The coverage of the recent surge in COVID cases around the country seems to be relegated at times to the status of “old news” and placed in the middle pages of the mainstream media, even in our desperately unhealthy state. COVID, along with climate change, are clear candidates for the most pervasively influential conditions of our era. Yet both are more often than not swept into the dust bin of wild and irresponsible controversy, hairbrained negations and farcically nihilistic dismissals. The fact that it now seems as if well over three quarters of the new cases of COVID in New Mexico are in unvaccinated populations, and that more than 90% of the recent COVID deaths are, as well, seems to have trouble making it into the headlines where it might have a little more power of persuasion.

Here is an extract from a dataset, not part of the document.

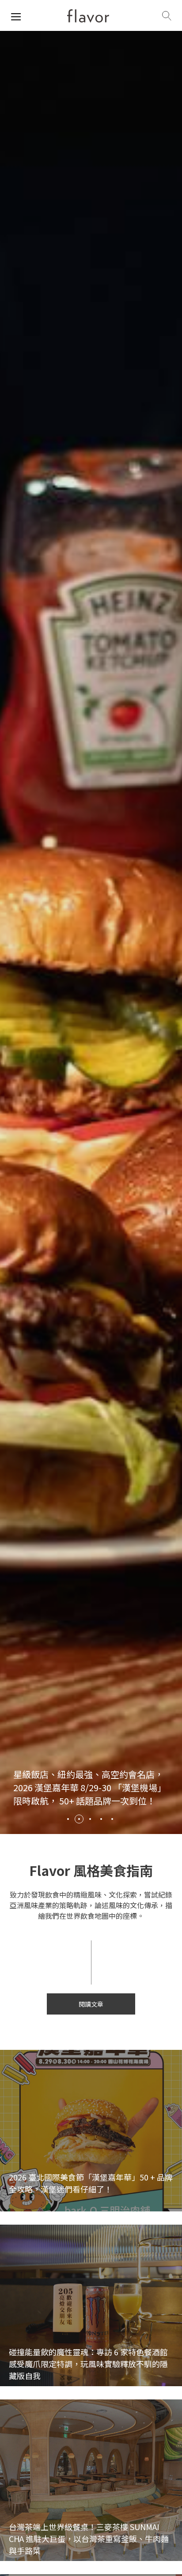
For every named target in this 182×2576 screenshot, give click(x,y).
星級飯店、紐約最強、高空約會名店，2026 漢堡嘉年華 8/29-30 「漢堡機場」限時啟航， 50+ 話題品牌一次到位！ (89, 1787)
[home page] (88, 16)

And we are perennially privy to the vastly overweighted arguments around gun “rights” with almost no proportionate discussion of the role of gun violence in the horrifying spike in homicides across our state and the nation. In Albuquerque, it’s estimated that 80 % of the 100 homicides this year were carried out with guns! To underplay or omit that fact to be little better than dupes of the personal armament industry.
It’s these kinds of disproportionate omissions and diminishments that make one feel as if the world is woozy and reeling from an imbalance in political chemistry that elevates the trivial far beyond the status of gossip, ordaining it as a pervasive reality while deemphasizing and minimalizing the critical and essential, relegating them to a realm of misperception. It’s as if saying up is down and right is left creates a meaningful kind of even-handedness in the public discourse. No wonder intellectual and political nausea leave so many of us enervated, drained and feeling estranged and powerless.
*Nullius in verba: take nobody’s word for it
Margaret Randall says
Spot on, as always. The trivialities consume us. We ignore the pressing issues at our peril.
Christopher Hungerland says
I’m well past “up to here” with concern about “rights”, and I’m waiting for a similar emphasis on “responsibilities”.